- EXERCISE: Reproduce every line of the data below word for word, changing nothing.

- DATASET RECORDS:
↓↓↓
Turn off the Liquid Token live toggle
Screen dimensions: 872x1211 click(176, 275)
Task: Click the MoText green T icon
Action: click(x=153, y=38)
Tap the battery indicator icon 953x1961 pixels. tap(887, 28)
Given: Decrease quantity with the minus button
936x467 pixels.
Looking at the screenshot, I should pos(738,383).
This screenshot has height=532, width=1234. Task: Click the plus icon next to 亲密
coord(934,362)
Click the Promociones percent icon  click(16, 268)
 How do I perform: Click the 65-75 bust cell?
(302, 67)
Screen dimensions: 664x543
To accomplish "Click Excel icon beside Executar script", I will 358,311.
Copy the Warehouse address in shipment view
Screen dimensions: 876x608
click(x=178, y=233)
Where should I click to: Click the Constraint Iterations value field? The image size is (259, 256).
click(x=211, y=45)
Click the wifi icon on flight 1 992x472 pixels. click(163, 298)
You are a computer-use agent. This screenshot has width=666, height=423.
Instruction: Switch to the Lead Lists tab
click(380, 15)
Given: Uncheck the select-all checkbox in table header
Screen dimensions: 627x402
↑↑↑
- ANSWER FOR THIS EXERCISE:
Turn off the Liquid Token live toggle
Screen dimensions: 872x1211 click(176, 275)
Task: Click the MoText green T icon
Action: click(x=153, y=38)
Tap the battery indicator icon 953x1961 pixels. tap(887, 28)
Given: Decrease quantity with the minus button
936x467 pixels.
Looking at the screenshot, I should pos(738,383).
This screenshot has height=532, width=1234. Task: Click the plus icon next to 亲密
coord(934,362)
Click the Promociones percent icon  click(16, 268)
 How do I perform: Click the 65-75 bust cell?
(302, 67)
Screen dimensions: 664x543
To accomplish "Click Excel icon beside Executar script", I will 358,311.
Copy the Warehouse address in shipment view
Screen dimensions: 876x608
click(x=178, y=233)
Where should I click to: Click the Constraint Iterations value field? The image size is (259, 256).
click(x=211, y=45)
Click the wifi icon on flight 1 992x472 pixels. click(163, 298)
You are a computer-use agent. This screenshot has width=666, height=423.
Instruction: Switch to the Lead Lists tab
click(380, 15)
Given: Uncheck the select-all checkbox in table header
Screen dimensions: 627x402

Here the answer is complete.